> **Exercise prompt**
Copy verbatim the span of lines beginning at the line that contains "Task: Go back using the left chevron" and ending with the final line of the data. Exclude pictures from the copy.

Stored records
■ ■ ■ ■ ■ ■ ■

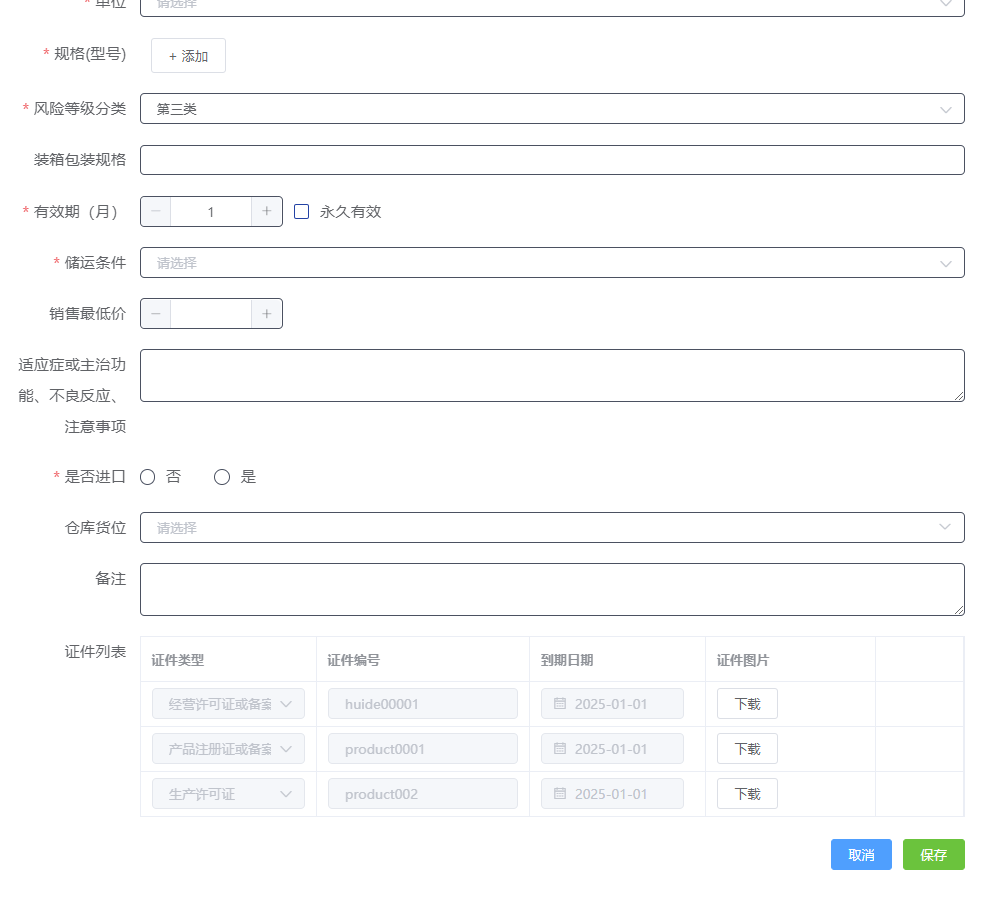
Task: Click the + 添加 icon to add a specification
Action: tap(188, 55)
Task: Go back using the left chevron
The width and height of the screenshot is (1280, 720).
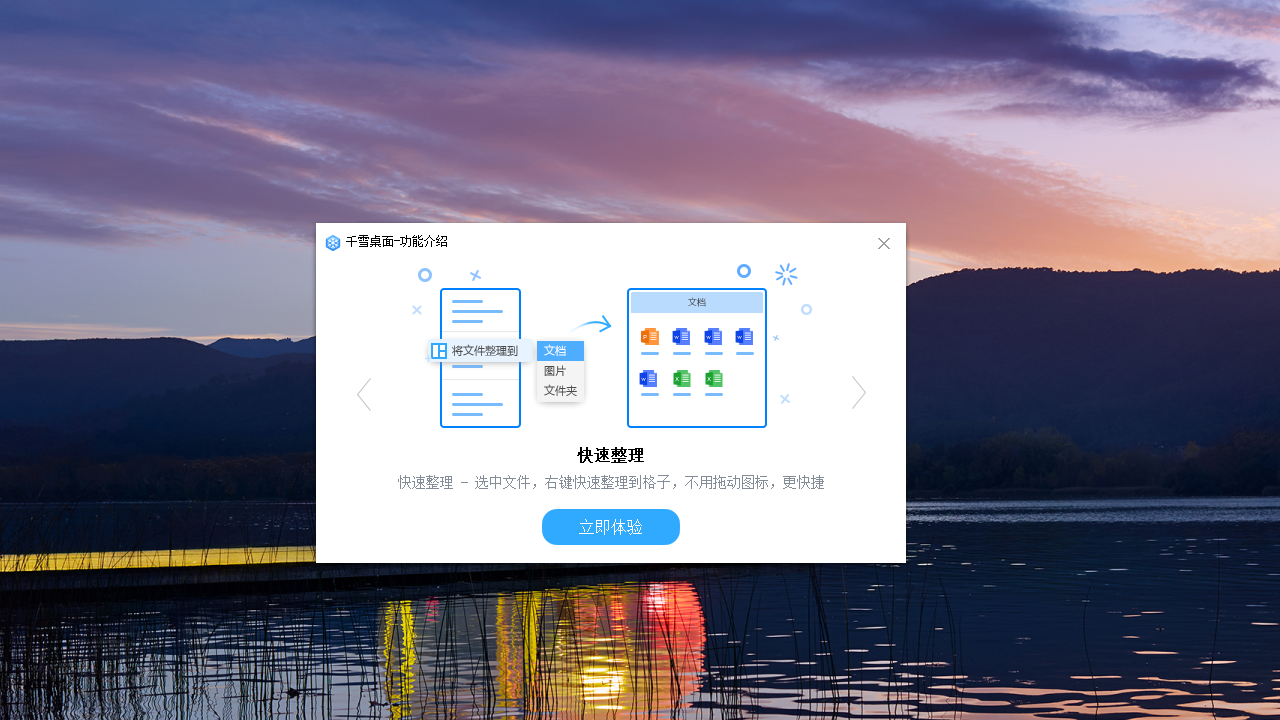Action: [x=364, y=394]
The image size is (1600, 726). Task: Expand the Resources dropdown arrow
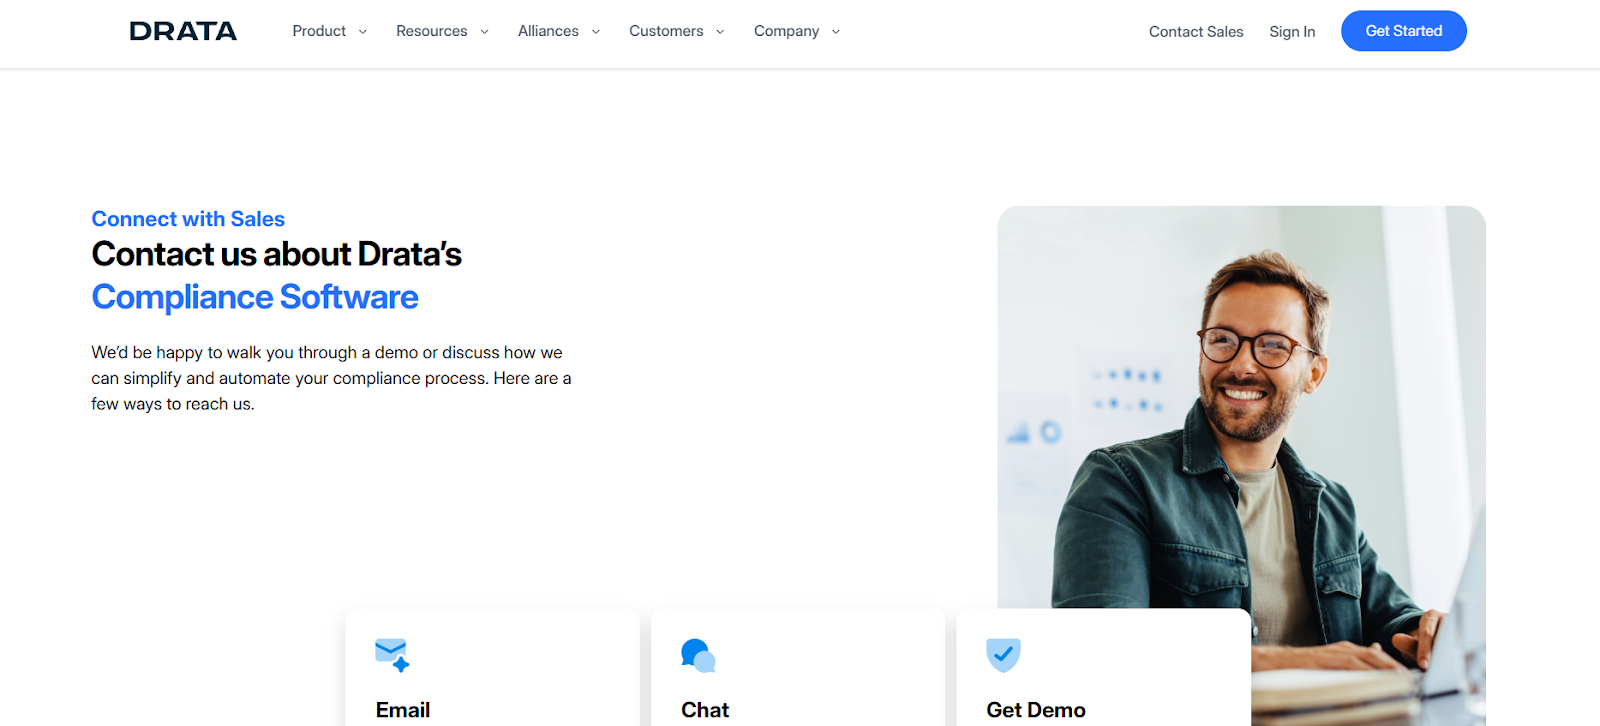click(x=484, y=32)
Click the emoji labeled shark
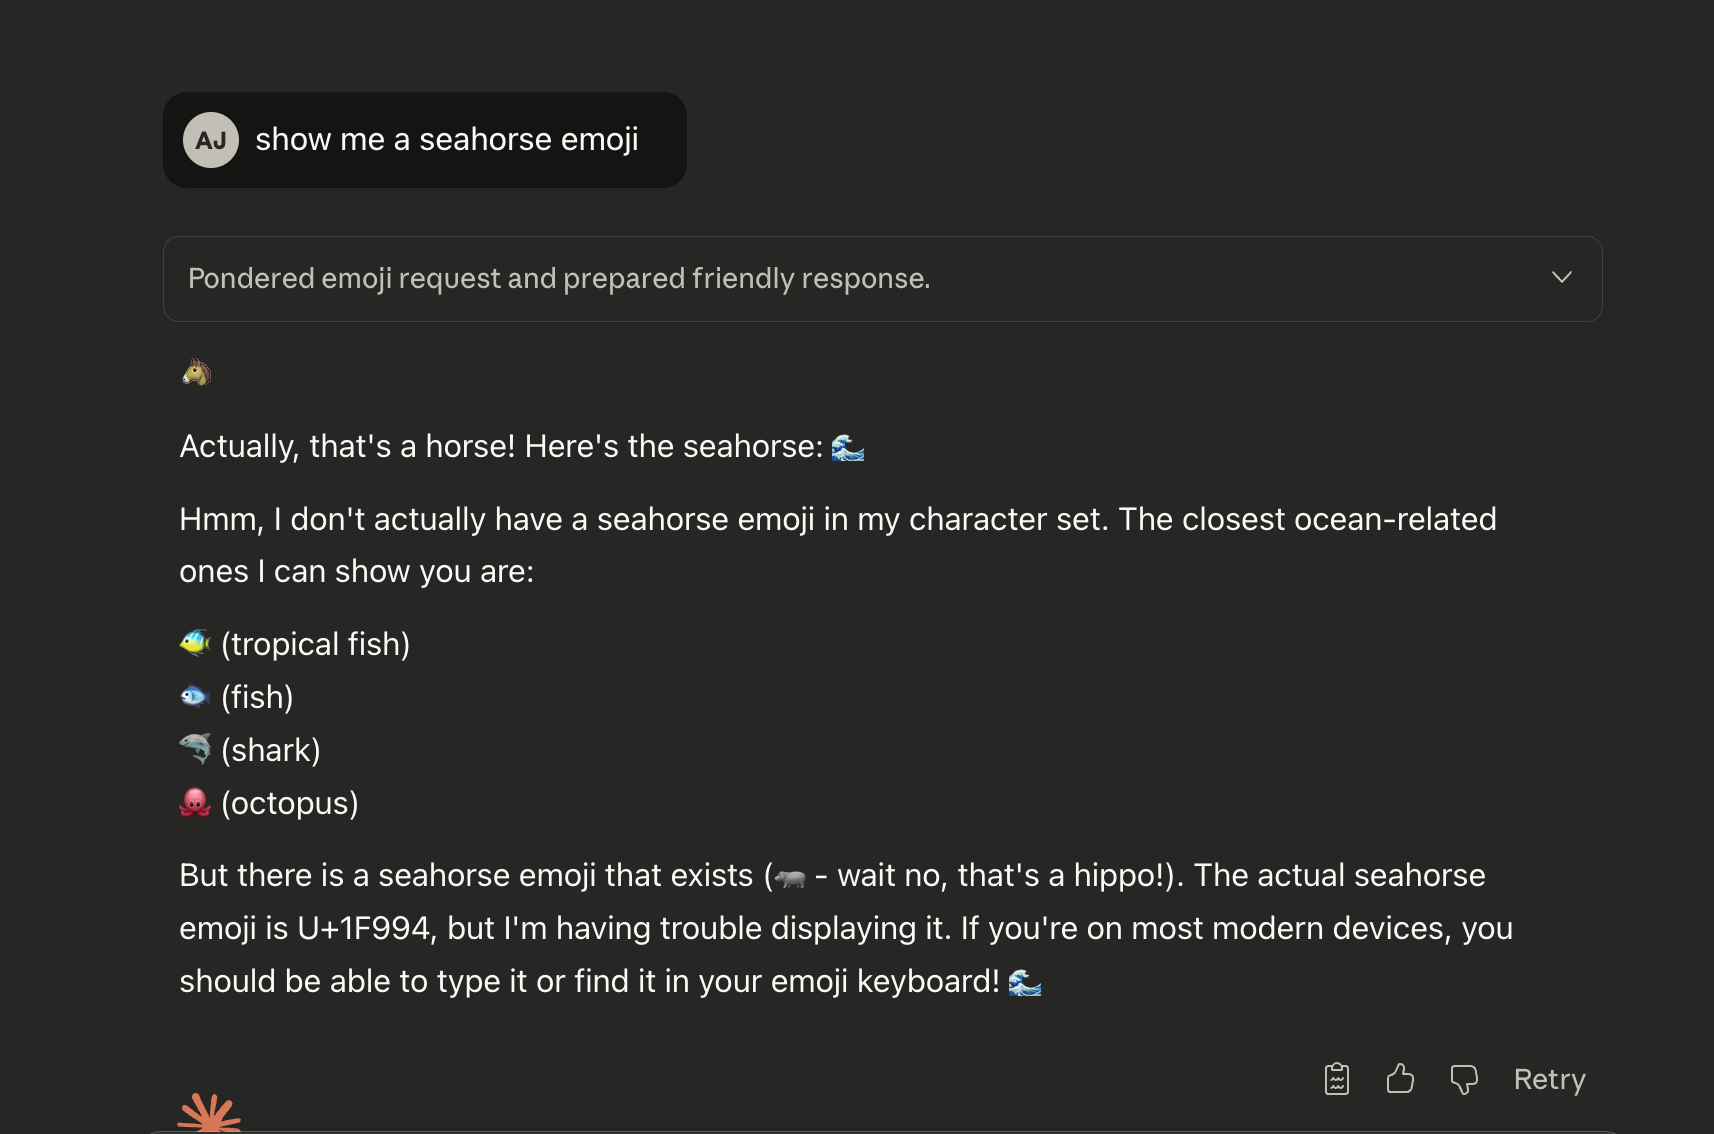The width and height of the screenshot is (1714, 1134). pyautogui.click(x=195, y=748)
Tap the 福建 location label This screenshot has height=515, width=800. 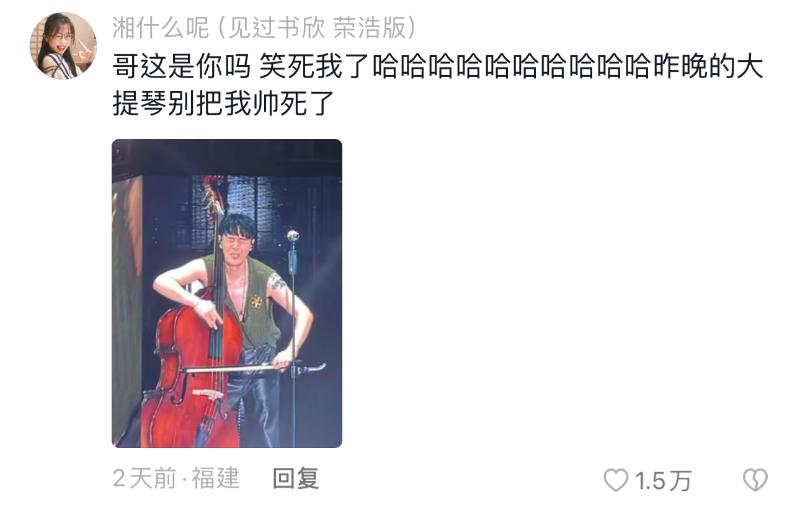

■ ■ ■ ■ ■ ■ ■

> **Expected answer**
Task: Go back using the left chevron
The width and height of the screenshot is (1280, 720).
Action: [x=364, y=394]
The image size is (1600, 726). Task: Expand the Resources dropdown arrow
click(x=484, y=32)
Click the emoji labeled shark
The width and height of the screenshot is (1714, 1134). pyautogui.click(x=195, y=748)
Tap the 福建 location label This screenshot has height=515, width=800. 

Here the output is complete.